Переночевав у Родзяловских (супруг-священник показывал мне церковь, которую начинали строить под его наблюдением), рано утром мы с попадьей выехали в прекрасной коляске на лошадях Сутина, высланных нам лесничим Кулэ, кажется заинтересованным в продаже «Пикколини», имения Эйшицкого, еврея, сидевшего в тюрьме.
Дом оказался прелестным, вся обстановка, выписанная из Петербурга, видимо, стоила больших денег этому господину, женатому на русской крестьянке. Но все было опечатано, на каждом предмете висели печати. Я почувствовала страх соблазниться «внешностью»: двенадцать верст от железной дороги, станция Витгенштейн в одном часе езды от Минска, дом – маленький дворец, сад, попадья в соседстве такая хозяйственная и энергичная, обещает завести и руководить нашим птичьим и свиным хозяйством.
Но самого беглого обзора за два часа, проведенных в Пикколини, было достаточно, чтобы заметить, как тощи всходы, земля не унаваживалась, лес вырублен, живого инвентаря никакого, а, главное, какая-то странная путаница: напрасно уверяла попадья, что дочь Эйшицкого замужем за итальянским графом, снимет запрещения и устранит все препятствия кредиторов и пр. То же уверял и Кулэ, ожидавший нас в Смолевичах, но я побоялась, и не без основания, так как имение продавалось наследниками Эйшицкого за долги, а дом с обстановкой принадлежал ему, и при малейшей описке в купчей мы могли бы получить четыреста шестьдесят тысяч песчаной земли и вырубленного леса за пятьдесят семь тысяч, а дом оказался бы чужим, обстановка тем более. Я вернулась в Минск к Вите опять с пустыми руками, хотя чудная обстановка еще долго мне мерещилась. Но я воспользовалась знакомством с Кулэ, управлявшим сорока тысячами десятин леса, чтобы просить у него сосенок и елочек для Губаревки.
Леля обожал хвойные деревья и уже с весны готовил ямки для сосен на сухой открытой песчаной поляне в Новопольском лесу, а для елочек ямки в сыром Дарьяле. Любезный Кулэ ценой грошового на чай лесникам, которых у него было восемьдесят человек, обещал осенью выслать тысячу этих деревцев в Губаревку, да еще сосновых семян для посева в грунт и одну пачку сушеной земляники детям для чая.

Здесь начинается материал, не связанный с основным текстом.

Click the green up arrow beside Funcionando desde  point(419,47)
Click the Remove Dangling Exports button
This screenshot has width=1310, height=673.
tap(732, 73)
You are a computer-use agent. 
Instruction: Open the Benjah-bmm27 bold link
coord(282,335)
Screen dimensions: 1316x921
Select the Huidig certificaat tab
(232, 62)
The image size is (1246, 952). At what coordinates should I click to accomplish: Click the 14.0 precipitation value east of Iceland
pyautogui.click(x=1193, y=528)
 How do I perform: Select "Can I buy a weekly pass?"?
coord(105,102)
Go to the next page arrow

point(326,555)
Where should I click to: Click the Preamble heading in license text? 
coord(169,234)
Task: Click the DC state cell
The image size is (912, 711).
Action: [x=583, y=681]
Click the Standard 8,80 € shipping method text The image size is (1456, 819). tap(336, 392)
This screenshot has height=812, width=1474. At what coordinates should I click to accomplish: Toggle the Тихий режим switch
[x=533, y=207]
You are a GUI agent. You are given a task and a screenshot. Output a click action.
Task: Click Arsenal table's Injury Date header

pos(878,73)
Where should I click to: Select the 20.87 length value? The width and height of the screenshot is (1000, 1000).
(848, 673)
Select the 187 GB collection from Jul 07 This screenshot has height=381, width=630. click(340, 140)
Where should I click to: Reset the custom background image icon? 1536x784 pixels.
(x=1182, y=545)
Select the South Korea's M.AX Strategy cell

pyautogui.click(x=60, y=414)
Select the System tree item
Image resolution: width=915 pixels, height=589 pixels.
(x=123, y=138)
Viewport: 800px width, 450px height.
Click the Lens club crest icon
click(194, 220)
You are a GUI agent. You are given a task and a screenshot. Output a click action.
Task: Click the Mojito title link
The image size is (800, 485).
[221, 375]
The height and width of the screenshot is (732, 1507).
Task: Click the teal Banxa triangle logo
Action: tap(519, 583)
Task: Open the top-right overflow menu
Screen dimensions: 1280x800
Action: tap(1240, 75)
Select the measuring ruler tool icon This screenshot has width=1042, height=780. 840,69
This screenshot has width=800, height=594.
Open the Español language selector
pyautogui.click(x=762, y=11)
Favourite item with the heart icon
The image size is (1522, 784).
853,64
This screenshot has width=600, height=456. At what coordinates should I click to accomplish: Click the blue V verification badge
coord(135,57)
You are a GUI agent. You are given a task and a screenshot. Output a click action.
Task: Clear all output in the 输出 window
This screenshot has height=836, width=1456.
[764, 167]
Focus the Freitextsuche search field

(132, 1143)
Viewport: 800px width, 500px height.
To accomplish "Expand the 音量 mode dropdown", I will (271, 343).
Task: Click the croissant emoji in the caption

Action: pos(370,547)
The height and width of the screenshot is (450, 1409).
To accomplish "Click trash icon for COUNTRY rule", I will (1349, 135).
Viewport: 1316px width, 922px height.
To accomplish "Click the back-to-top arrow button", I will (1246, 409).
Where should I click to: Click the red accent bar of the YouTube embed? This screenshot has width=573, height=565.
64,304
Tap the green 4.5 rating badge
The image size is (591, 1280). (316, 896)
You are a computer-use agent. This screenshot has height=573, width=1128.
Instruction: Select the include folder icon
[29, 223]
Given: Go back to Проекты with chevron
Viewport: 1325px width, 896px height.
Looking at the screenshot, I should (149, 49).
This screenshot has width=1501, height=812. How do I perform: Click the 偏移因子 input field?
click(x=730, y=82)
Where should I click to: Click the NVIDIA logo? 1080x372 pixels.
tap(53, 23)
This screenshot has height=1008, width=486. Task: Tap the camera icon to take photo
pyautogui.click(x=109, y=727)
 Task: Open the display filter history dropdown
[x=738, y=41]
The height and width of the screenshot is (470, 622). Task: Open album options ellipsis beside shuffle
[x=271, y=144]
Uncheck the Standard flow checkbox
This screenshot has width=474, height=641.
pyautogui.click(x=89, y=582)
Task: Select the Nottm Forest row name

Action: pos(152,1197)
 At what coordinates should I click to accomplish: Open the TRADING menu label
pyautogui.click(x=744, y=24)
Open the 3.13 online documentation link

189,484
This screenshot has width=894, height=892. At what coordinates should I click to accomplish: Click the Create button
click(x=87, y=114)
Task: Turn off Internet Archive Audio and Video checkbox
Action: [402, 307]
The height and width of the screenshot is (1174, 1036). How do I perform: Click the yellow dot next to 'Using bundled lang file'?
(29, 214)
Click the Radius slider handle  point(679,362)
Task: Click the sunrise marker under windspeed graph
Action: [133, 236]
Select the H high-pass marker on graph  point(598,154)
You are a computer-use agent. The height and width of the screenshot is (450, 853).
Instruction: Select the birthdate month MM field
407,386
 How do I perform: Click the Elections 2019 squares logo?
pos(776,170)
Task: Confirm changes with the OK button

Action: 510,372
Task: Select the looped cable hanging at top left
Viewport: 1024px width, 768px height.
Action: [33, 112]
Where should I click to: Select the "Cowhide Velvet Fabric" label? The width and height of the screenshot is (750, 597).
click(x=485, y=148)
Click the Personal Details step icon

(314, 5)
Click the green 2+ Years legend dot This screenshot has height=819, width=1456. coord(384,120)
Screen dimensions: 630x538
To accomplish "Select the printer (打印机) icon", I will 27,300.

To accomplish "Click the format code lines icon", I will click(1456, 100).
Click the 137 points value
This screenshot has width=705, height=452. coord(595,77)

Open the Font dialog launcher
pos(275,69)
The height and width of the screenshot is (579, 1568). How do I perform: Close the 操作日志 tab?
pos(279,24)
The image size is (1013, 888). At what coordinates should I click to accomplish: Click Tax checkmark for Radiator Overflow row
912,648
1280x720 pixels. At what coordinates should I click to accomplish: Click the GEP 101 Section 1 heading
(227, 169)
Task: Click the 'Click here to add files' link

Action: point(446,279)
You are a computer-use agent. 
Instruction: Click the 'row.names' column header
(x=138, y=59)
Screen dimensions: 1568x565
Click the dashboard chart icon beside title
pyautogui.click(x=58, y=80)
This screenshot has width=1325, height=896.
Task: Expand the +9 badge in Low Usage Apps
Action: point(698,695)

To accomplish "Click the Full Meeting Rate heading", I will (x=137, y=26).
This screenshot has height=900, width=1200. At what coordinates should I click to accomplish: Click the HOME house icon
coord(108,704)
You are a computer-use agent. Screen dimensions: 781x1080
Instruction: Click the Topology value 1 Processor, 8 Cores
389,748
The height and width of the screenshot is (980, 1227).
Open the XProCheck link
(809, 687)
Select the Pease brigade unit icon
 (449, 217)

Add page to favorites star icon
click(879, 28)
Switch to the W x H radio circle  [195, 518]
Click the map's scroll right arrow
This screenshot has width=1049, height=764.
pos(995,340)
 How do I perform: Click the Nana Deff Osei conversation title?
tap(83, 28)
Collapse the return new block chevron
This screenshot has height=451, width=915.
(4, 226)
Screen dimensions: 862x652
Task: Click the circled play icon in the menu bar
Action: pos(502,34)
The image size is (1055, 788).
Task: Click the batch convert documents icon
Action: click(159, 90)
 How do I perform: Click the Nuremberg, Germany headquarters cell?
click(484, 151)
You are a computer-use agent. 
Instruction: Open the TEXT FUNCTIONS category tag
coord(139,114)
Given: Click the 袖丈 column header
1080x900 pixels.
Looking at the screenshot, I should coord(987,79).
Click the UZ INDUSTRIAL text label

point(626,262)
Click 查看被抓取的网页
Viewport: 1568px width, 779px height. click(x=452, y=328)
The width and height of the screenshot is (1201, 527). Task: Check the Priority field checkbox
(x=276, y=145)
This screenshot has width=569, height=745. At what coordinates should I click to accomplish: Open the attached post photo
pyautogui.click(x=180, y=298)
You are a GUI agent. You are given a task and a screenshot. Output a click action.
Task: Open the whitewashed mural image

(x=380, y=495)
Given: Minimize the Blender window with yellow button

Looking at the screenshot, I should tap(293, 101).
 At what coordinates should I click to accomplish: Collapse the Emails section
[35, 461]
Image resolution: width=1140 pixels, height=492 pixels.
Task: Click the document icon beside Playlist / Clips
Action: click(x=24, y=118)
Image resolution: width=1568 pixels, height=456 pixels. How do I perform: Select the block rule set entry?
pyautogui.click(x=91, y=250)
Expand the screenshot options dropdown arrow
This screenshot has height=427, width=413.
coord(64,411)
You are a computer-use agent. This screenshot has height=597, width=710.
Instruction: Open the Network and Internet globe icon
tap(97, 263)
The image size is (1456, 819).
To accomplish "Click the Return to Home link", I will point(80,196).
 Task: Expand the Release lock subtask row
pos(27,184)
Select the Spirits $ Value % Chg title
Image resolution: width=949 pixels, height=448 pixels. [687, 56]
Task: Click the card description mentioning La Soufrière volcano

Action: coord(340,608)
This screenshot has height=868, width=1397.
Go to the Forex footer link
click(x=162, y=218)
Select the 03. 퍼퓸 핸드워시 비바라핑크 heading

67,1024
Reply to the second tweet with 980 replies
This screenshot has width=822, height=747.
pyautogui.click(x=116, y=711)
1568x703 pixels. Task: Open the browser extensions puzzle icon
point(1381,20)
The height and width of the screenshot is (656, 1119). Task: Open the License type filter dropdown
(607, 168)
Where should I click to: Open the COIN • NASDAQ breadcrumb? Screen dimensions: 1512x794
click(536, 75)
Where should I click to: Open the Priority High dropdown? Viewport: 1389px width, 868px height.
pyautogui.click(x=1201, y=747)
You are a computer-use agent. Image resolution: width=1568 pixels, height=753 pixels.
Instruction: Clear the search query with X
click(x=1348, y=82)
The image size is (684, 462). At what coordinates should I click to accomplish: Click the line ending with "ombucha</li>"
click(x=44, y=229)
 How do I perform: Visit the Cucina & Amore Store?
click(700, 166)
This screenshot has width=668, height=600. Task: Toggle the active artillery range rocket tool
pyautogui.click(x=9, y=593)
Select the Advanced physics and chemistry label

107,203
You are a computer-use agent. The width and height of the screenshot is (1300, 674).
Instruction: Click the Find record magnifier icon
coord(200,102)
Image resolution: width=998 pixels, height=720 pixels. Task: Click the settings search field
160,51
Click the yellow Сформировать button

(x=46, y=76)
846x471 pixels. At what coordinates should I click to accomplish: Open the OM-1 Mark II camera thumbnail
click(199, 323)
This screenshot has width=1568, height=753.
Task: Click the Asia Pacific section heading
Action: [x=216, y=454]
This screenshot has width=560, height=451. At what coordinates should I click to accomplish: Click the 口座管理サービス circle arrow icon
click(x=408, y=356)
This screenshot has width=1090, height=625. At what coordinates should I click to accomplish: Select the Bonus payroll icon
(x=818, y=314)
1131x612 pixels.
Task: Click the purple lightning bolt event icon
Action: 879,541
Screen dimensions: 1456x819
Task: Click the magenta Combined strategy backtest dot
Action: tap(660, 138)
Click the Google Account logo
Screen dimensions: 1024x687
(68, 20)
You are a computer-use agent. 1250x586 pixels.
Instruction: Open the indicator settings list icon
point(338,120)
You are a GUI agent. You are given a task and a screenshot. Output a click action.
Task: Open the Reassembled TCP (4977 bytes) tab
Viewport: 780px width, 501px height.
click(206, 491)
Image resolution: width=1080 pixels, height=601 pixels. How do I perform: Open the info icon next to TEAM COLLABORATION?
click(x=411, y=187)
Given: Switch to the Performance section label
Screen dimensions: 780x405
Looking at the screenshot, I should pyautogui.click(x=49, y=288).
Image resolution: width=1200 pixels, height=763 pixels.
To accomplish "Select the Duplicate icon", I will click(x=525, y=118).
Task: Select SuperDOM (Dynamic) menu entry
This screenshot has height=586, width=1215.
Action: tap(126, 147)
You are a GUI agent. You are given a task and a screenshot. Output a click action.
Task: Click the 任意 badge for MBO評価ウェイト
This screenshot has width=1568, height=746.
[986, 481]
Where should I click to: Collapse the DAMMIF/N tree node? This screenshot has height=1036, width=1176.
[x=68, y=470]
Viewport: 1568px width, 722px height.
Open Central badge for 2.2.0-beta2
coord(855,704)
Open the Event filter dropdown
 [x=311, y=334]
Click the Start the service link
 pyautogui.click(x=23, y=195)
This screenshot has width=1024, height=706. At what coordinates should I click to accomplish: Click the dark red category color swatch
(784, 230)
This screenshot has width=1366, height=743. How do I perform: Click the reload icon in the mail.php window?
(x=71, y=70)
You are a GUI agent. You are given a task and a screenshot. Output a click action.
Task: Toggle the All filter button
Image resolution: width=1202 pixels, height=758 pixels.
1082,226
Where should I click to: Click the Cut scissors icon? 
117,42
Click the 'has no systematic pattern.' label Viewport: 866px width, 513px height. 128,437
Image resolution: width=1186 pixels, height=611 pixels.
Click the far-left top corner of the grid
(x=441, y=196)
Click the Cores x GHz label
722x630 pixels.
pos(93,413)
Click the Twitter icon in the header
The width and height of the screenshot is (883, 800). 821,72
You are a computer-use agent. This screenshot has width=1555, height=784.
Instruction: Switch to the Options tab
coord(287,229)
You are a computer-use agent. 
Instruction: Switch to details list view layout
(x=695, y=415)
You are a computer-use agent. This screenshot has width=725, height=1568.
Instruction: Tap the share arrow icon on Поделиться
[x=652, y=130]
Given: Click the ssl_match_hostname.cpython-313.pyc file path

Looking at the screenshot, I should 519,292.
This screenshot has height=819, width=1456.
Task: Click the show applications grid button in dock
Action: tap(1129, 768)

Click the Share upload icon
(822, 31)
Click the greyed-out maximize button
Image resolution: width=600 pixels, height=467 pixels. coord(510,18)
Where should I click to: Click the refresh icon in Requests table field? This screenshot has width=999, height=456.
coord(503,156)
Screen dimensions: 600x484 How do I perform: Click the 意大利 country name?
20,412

Конечно, все подробности наших неудачных поездок я сообщила «своим» в Губаревку. Теперь Леля был покойнее за нас. Его успокаивала та нерешительность, которая так сердила Оленьку в Вите: «Хорошо, что вы действуете осмотрительно, все-таки не трудно сделать ошибку, покупая что-нибудь или вкладывая в какое-нибудь предприятие деньги. Не сердись, пожалуйста, за мое брюзжание и ворчание. Меня это живо затрагивает», – писал он еще в мае[169 - Письмо А. А. от 5.5.1909.], а в июне он рассчитывал, что спас хоть одну из нас: «В особенности не соединяйся с Оленькой, – писал он мне. – Это будет источником постоянного для тебя мучения и беспокойства. Другое дело, если с покупкой имения соединяется приобретение ценза для получения места предводителя. Но и в таком случае лучше действовать отдельно. Ведь ценз не очень велик. Безусловно необходимо для твоего и Оленькиного спокойствия обратить ее деньги в %-е бумаги. Напиши, пожалуйста, возможно ли? Оленька нет-нет и возвращается сама к этой теме, решительно предпочитая теперь покойное получение своего небольшого, но верного дохода – другим перспективам».[170 - Письмо А. А. от 10.6.1909.]